VybeBooks is modular. The G/L, A/R, A/P, billing and other add-on modules are completely separate and information is moved from one part to another through import tables. This allows an enterprise to decide to feed their own systems at any part of the process. They may decide to use the billing part but feed their own A/R. They can use the VybeBooks A/R and/or A/P but feed their own G/L system. All it needs is a simple import process that understands both systems. It can also work the other way with VybeBooks importing from other billing systems, A/R, A/P or payroll systems.

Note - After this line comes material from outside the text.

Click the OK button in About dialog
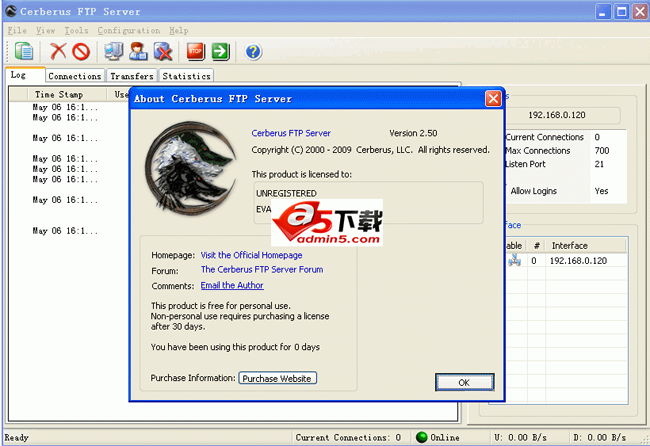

Because VybeBooks is designed to work with many types of charges generated by any number of systems, local and remote, it is not invoice based but rather transaction based. Transactions are created and at some point the transactions are gathered together and an invoice is created by the system. Transactions can be created in three different ways:

  1. System generated transactions

  2. Recurring billing

  3. User created transactions

Number 1 is where the real power of VybeBooks shines. Many different systems count and measure client products. For example, the ISP billing module counts the amount of disk space used, domains registration renewals, mailboxes, phones, PBXs and many more. These different quantities are applied to the client’s service group and a daily script reads these when needed and generates transactions based on the service types for the individual clients.

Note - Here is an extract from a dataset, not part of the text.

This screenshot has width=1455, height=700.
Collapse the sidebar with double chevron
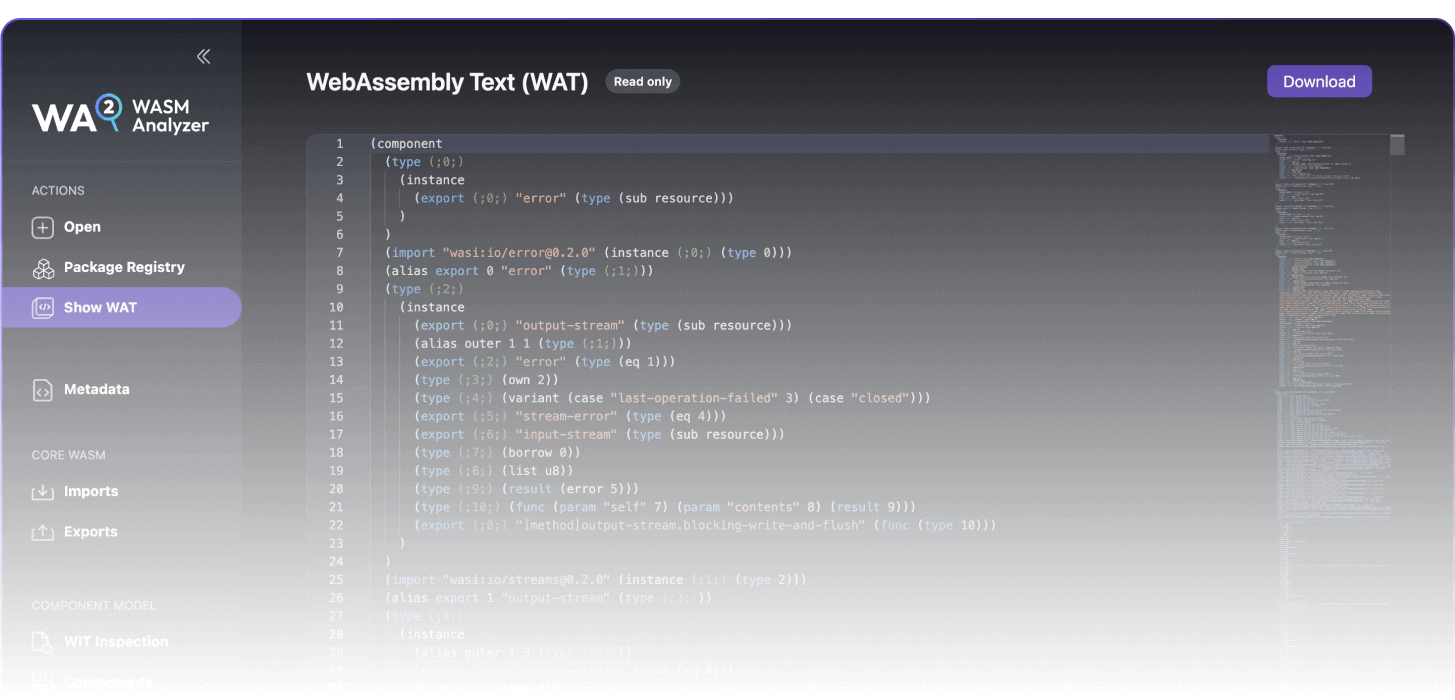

Sometimes the system is not able to determine exact pricing on some products so we create recurring billing objects. This object is attached to the client like service groups are but are completely free-form. The user enters the details of the item, what appears on the invoice, the period in months which is usually 1 or 12 and the G/L revenue account to apply the income to. When the item becomes due the system will issue a transaction using the data in the recurring billing object and set the due date to the appropriate date based on the period.

Finally we have number 3 for ad-hoc billings that don’t fit anywhere else. This will usually be one time charges for hardware sales, programming, consulting, etc. There is also a price list to make adding common items easier.

The rest of this manual will go into details of how all of this is managed.